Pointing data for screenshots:

>> begin

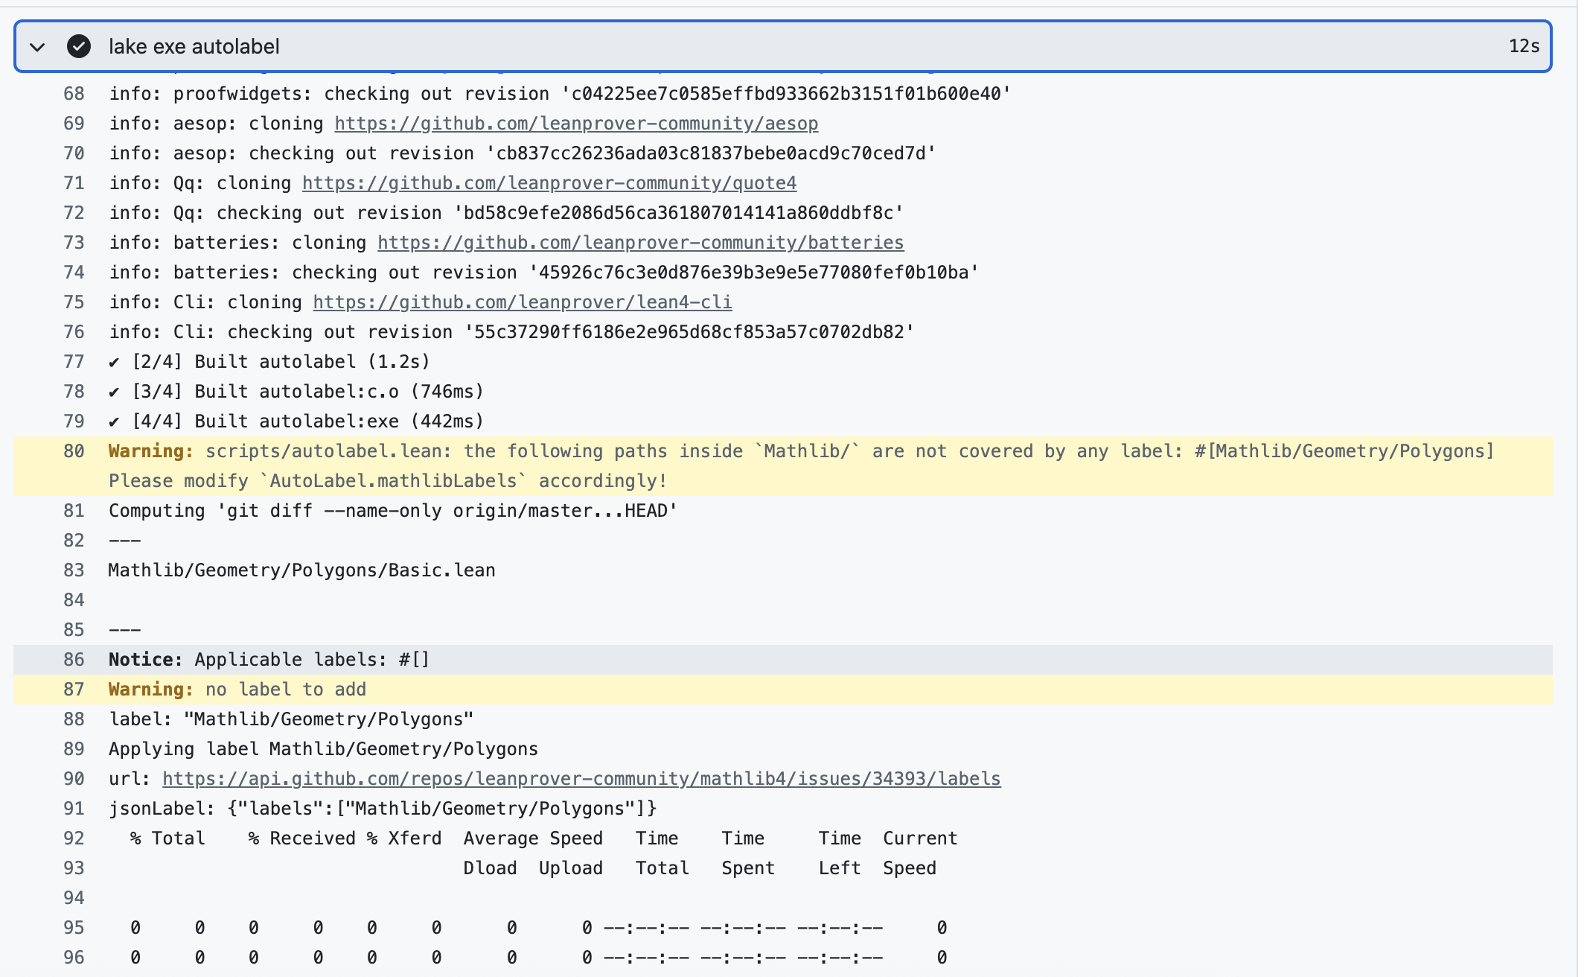Viewport: 1587px width, 977px height.
Task: Click the step success checkmark icon
Action: pyautogui.click(x=79, y=46)
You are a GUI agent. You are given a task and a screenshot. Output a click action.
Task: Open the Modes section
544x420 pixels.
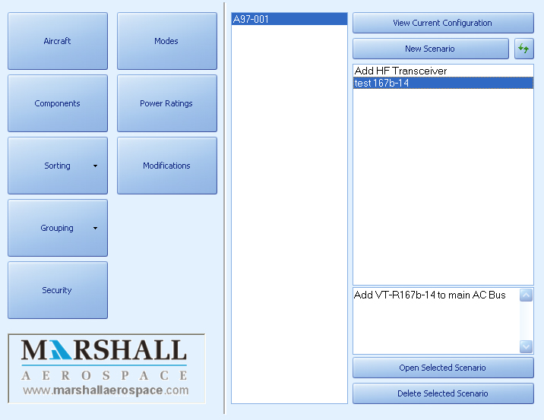[x=166, y=41]
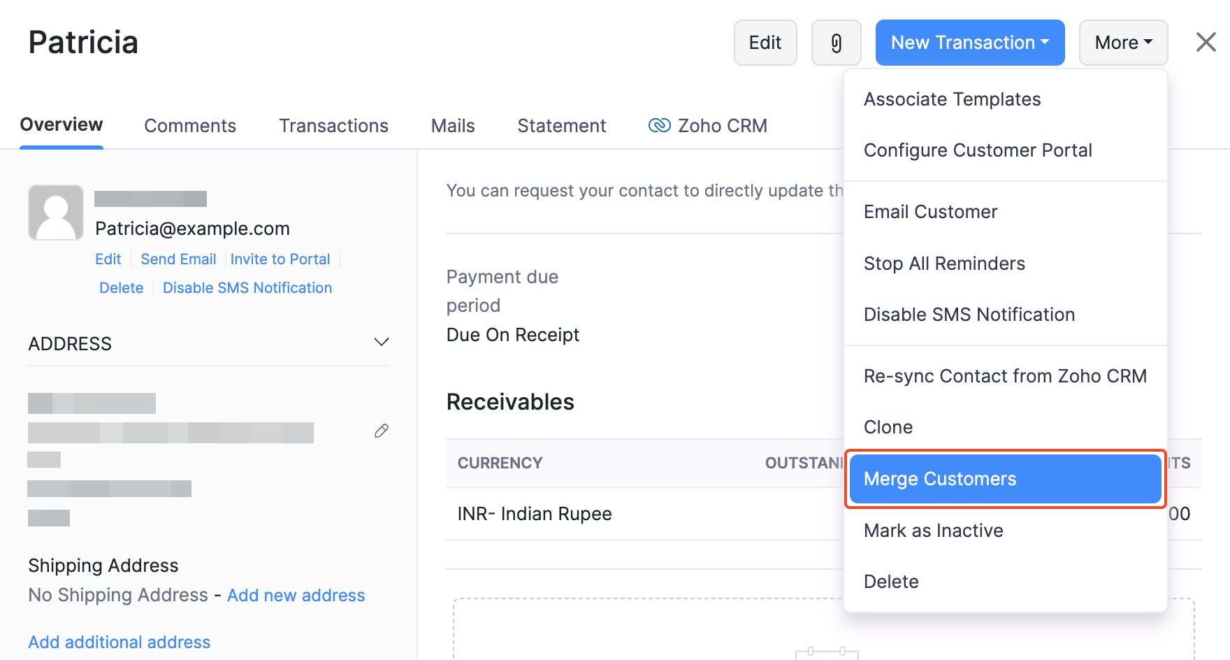Choose Email Customer from the menu
This screenshot has width=1230, height=660.
tap(930, 211)
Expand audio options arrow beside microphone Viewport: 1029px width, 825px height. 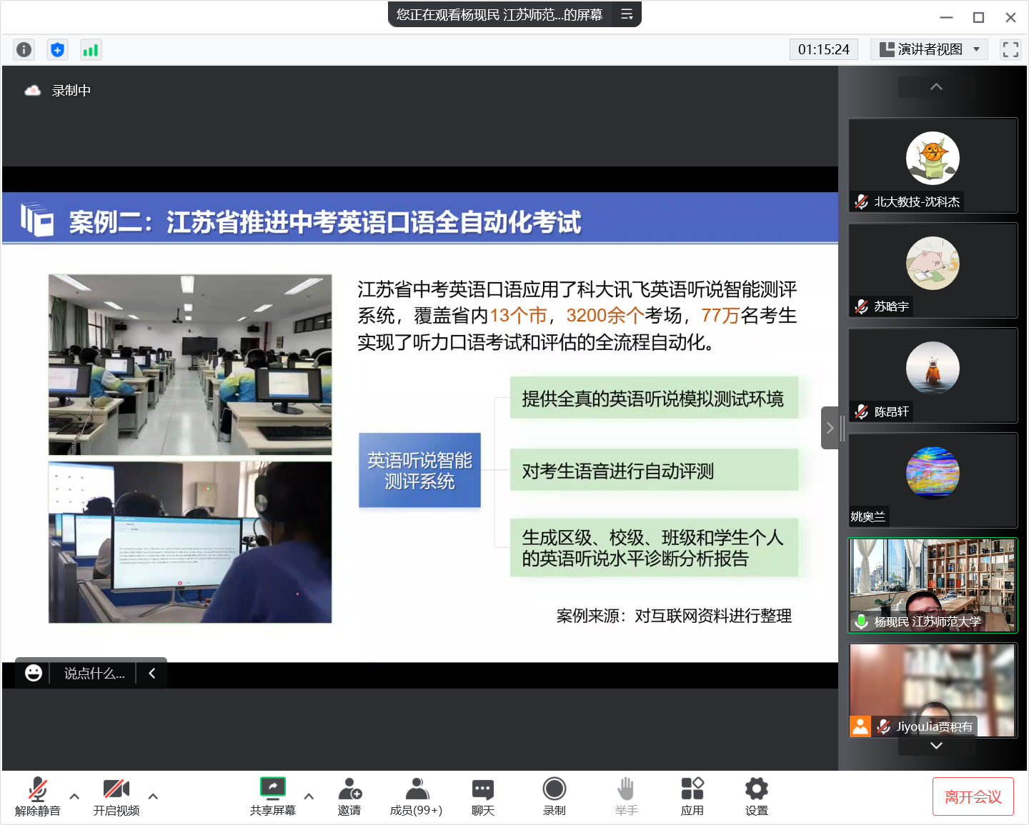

>> end

Stated exercise →
Return every line of the material above verbatim, leaving out the pictures.

Problem solution →
Viewport: 1587px width, 977px height.
Task: Click the step success checkmark icon
Action: pyautogui.click(x=79, y=46)
You are a GUI agent. You are given a task and a screenshot. Output a click action.
Task: Open the Modes section
544x420 pixels.
[x=166, y=41]
Choose Email Customer from the menu
This screenshot has width=1230, height=660.
tap(930, 211)
Expand audio options arrow beside microphone Viewport: 1029px width, 825px height. 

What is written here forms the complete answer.